**Exercise brief:** An acceptable response holds only the line containing "Where should I click to: Click the Update" and every line after it to the end of the records, each reproduced exactly.
[Data provided Boundary: Start]
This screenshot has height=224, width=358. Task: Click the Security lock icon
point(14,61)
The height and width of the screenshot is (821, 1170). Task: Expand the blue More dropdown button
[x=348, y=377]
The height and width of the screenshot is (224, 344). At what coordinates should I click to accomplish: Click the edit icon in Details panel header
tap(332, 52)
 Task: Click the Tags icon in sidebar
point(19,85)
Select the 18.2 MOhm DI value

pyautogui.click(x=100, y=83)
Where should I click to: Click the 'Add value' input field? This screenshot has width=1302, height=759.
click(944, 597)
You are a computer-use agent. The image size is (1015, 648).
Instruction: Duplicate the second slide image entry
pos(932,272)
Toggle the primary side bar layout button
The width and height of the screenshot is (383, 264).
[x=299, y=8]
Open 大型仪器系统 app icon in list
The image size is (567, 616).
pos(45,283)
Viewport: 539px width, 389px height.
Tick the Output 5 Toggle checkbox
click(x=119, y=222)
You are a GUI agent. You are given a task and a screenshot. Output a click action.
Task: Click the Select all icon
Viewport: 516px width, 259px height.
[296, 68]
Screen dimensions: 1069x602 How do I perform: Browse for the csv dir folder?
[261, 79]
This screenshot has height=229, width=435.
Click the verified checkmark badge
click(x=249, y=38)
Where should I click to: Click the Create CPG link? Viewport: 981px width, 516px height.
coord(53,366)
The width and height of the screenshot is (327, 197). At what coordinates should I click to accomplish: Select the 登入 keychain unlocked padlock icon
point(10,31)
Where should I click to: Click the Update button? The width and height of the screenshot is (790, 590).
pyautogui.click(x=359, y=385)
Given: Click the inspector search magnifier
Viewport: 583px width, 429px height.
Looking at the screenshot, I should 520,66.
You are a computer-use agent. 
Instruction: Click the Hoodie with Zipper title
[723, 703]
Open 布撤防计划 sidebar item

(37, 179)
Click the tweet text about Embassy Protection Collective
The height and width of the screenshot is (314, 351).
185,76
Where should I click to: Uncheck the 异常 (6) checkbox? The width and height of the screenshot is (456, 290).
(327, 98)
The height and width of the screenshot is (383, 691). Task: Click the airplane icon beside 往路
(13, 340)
[Data provided Boundary: End]
**Task response:**
Where should I click to: Click the Update button? The width and height of the screenshot is (790, 590).
pyautogui.click(x=359, y=385)
Given: Click the inspector search magnifier
Viewport: 583px width, 429px height.
Looking at the screenshot, I should 520,66.
You are a computer-use agent. 
Instruction: Click the Hoodie with Zipper title
[723, 703]
Open 布撤防计划 sidebar item

(37, 179)
Click the tweet text about Embassy Protection Collective
The height and width of the screenshot is (314, 351).
185,76
Where should I click to: Uncheck the 异常 (6) checkbox? The width and height of the screenshot is (456, 290).
(327, 98)
The height and width of the screenshot is (383, 691). Task: Click the airplane icon beside 往路
(13, 340)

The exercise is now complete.